A block of data
- - - -

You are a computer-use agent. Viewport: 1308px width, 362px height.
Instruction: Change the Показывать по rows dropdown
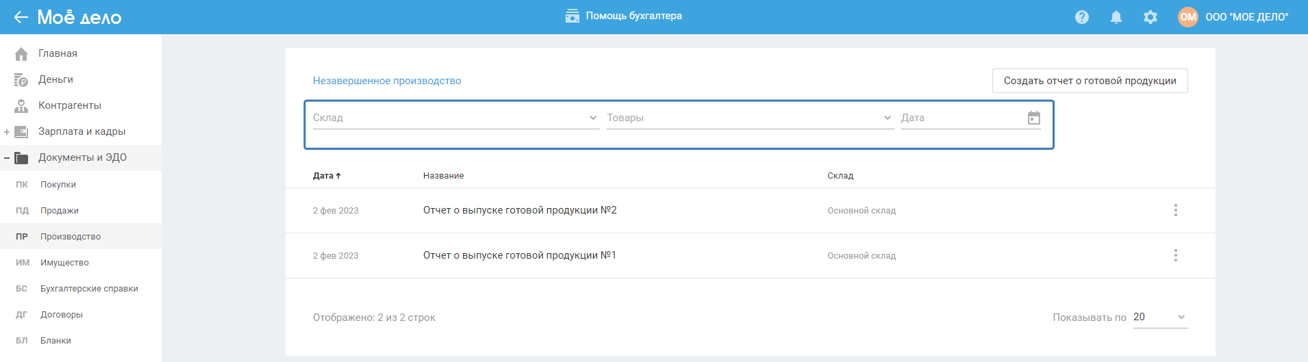click(x=1160, y=317)
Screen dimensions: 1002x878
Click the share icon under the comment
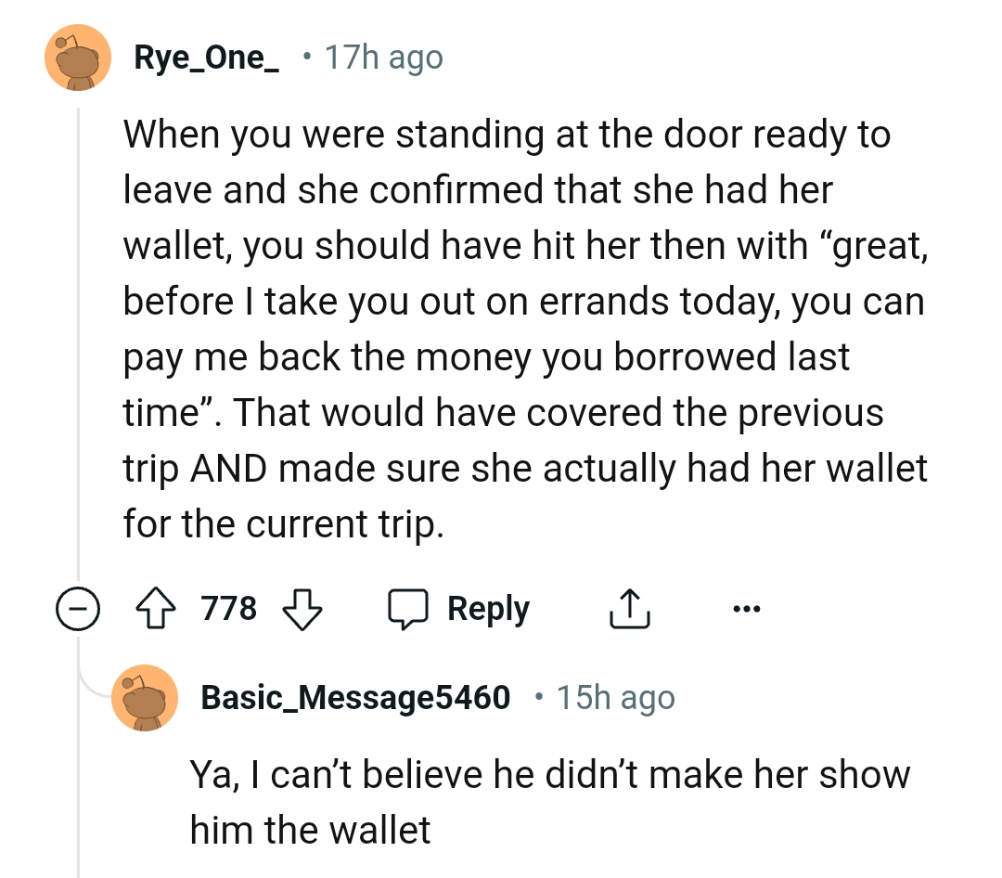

- - - -

WORK INSTRUCTIONS: Copy out every one of the lines above word for word, leaving the pictures out.

EXERCISE RESPONSE:
You are a computer-use agent. Viewport: 1308px width, 362px height.
Instruction: Change the Показывать по rows dropdown
click(x=1160, y=317)
Screen dimensions: 1002x878
Click the share icon under the comment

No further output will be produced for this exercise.